* START Extracted records *

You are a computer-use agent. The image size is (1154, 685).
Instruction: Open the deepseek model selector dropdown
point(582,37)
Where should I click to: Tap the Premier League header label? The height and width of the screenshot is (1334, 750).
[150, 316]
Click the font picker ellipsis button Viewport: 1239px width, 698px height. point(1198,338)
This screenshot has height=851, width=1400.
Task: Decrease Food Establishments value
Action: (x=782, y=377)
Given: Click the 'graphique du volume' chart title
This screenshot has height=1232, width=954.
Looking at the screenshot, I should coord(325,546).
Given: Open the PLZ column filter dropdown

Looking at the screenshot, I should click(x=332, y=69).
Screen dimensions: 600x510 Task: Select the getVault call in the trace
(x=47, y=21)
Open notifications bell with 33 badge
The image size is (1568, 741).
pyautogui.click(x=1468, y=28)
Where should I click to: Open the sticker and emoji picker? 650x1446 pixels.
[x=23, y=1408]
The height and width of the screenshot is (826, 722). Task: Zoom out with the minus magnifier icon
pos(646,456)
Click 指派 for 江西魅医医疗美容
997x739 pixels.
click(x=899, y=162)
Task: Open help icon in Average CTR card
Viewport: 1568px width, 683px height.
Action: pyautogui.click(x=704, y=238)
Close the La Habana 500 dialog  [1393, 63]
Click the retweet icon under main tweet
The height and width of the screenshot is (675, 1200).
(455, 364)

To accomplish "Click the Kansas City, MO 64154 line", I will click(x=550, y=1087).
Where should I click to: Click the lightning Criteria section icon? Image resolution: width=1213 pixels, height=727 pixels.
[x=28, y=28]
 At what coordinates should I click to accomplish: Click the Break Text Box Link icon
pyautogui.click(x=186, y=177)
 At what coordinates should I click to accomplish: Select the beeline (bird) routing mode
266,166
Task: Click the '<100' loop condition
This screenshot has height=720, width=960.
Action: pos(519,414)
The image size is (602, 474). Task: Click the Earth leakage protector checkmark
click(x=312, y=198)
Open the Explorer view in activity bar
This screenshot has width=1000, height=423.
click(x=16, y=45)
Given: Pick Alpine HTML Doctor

* END Extracted records *

[Short problem] Reproduce every row above verbatim, keeping the original order and line breaks.

[Written solution]
You are a computer-use agent. The image size is (1154, 685).
Instruction: Open the deepseek model selector dropdown
point(582,37)
Where should I click to: Tap the Premier League header label? The height and width of the screenshot is (1334, 750).
[150, 316]
Click the font picker ellipsis button Viewport: 1239px width, 698px height. point(1198,338)
This screenshot has height=851, width=1400.
Task: Decrease Food Establishments value
Action: (x=782, y=377)
Given: Click the 'graphique du volume' chart title
This screenshot has height=1232, width=954.
Looking at the screenshot, I should coord(325,546).
Given: Open the PLZ column filter dropdown

Looking at the screenshot, I should click(x=332, y=69).
Screen dimensions: 600x510 Task: Select the getVault call in the trace
(x=47, y=21)
Open notifications bell with 33 badge
The image size is (1568, 741).
pyautogui.click(x=1468, y=28)
Where should I click to: Open the sticker and emoji picker? 650x1446 pixels.
[x=23, y=1408]
The height and width of the screenshot is (826, 722). Task: Zoom out with the minus magnifier icon
pos(646,456)
Click 指派 for 江西魅医医疗美容
997x739 pixels.
click(x=899, y=162)
Task: Open help icon in Average CTR card
Viewport: 1568px width, 683px height.
Action: pyautogui.click(x=704, y=238)
Close the La Habana 500 dialog  [1393, 63]
Click the retweet icon under main tweet
The height and width of the screenshot is (675, 1200).
(455, 364)

To accomplish "Click the Kansas City, MO 64154 line", I will click(x=550, y=1087).
Where should I click to: Click the lightning Criteria section icon? Image resolution: width=1213 pixels, height=727 pixels.
[x=28, y=28]
 At what coordinates should I click to accomplish: Click the Break Text Box Link icon
pyautogui.click(x=186, y=177)
 At what coordinates should I click to accomplish: Select the beeline (bird) routing mode
266,166
Task: Click the '<100' loop condition
This screenshot has height=720, width=960.
Action: pos(519,414)
The image size is (602, 474). Task: Click the Earth leakage protector checkmark
click(x=312, y=198)
Open the Explorer view in activity bar
This screenshot has width=1000, height=423.
click(x=16, y=45)
Given: Pick Alpine HTML Doctor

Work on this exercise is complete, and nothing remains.